START Records for this task
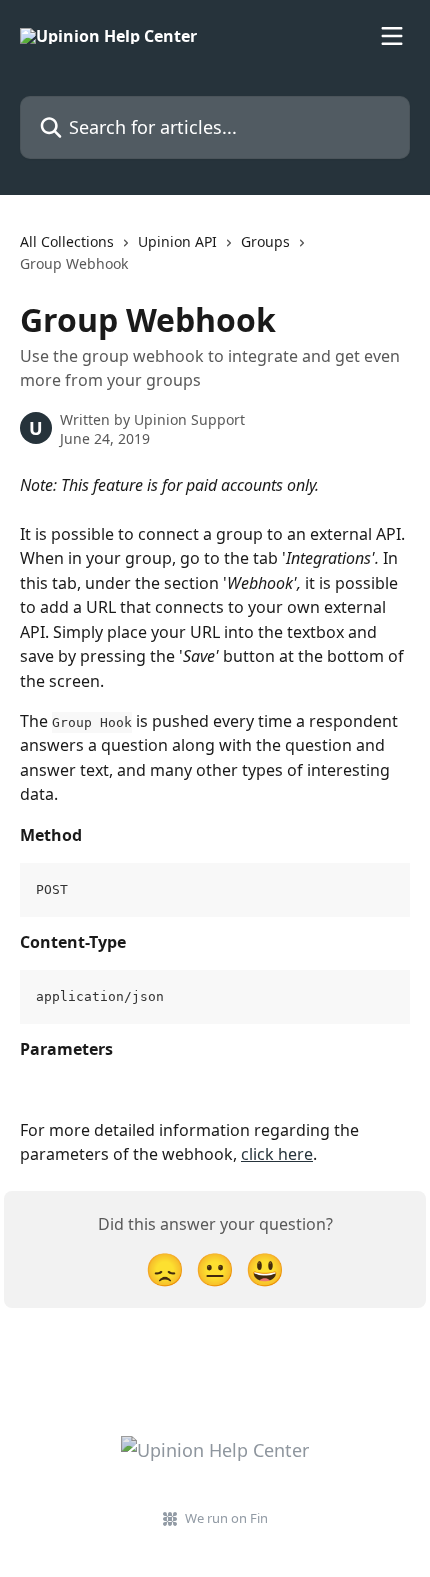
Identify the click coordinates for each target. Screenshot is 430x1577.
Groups (265, 241)
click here (277, 1154)
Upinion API (177, 241)
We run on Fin (226, 1518)
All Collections (67, 241)
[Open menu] (392, 36)
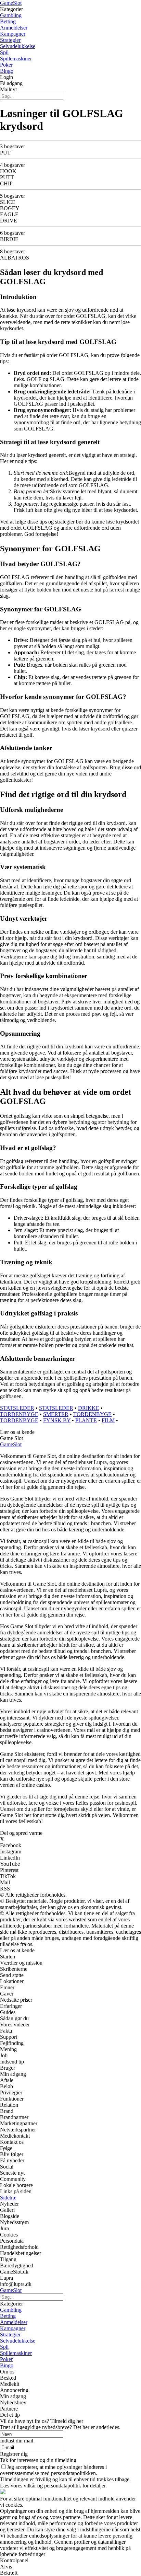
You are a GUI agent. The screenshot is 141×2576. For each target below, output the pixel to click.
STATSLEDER (17, 1408)
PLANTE (86, 1420)
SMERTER (55, 1414)
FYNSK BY (56, 1420)
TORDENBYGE (19, 1414)
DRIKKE (88, 1408)
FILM (108, 1420)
END Records for this task
**Exercise aim**: Write out the line containing "You are a GUI" and every line after it through the end of the entries. Keep each one exactly as it is, and add nothing.

**Exercise result**:
You are a GUI agent. The screenshot is 141×2576. For each target below, output the pixel to click.
STATSLEDER (17, 1408)
PLANTE (86, 1420)
SMERTER (55, 1414)
FYNSK BY (56, 1420)
TORDENBYGE (19, 1414)
DRIKKE (88, 1408)
FILM (108, 1420)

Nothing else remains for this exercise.